-- Task directions --
Rewrite only the lines from the one containing "Task: Click the" to the one containing "The width and height of the screenshot is (354, 191).", changing "magnifier" to "magnifying glass" and keeping everything else the same.

-- Exercise materials --
☆ ☆ ☆

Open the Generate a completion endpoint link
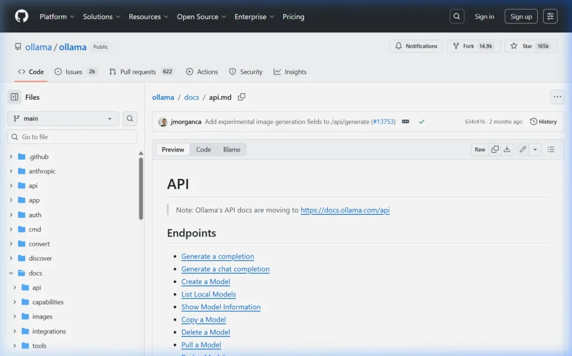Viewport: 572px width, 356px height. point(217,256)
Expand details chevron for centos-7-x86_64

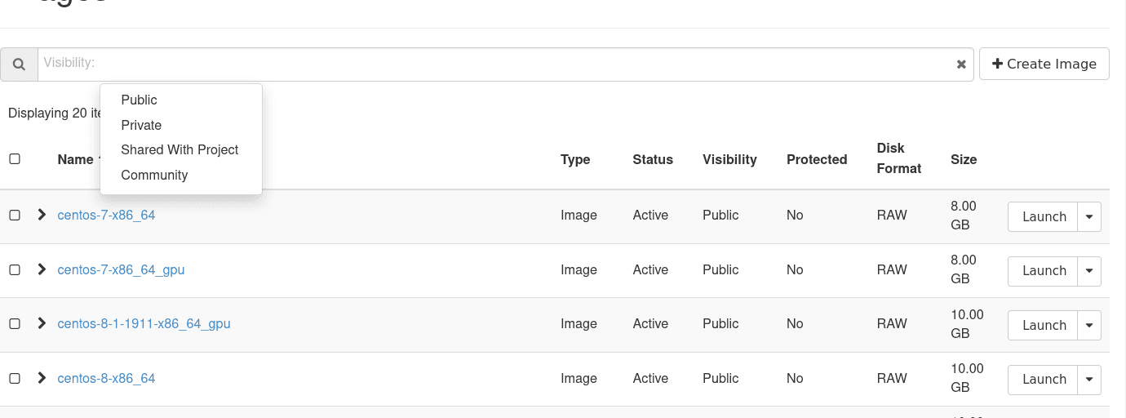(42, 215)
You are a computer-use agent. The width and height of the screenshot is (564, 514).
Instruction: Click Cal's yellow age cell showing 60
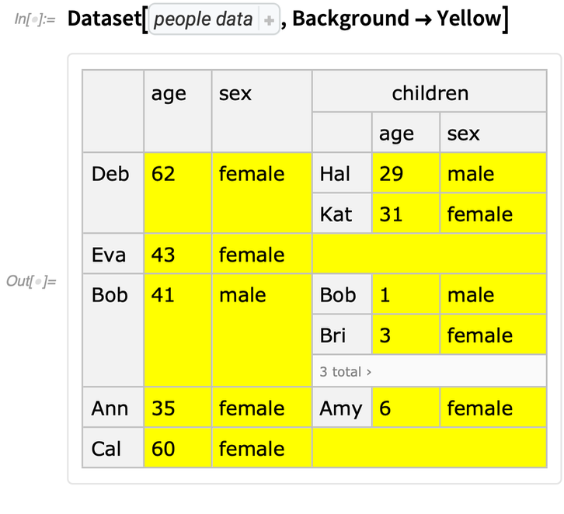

☆ ☆ ☆

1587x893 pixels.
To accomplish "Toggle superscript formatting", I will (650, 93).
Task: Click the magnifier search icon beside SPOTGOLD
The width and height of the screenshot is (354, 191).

☆ ☆ ☆

-- Worked solution --
Task: Click the magnifying glass search icon beside SPOTGOLD
The width and height of the screenshot is (354, 191).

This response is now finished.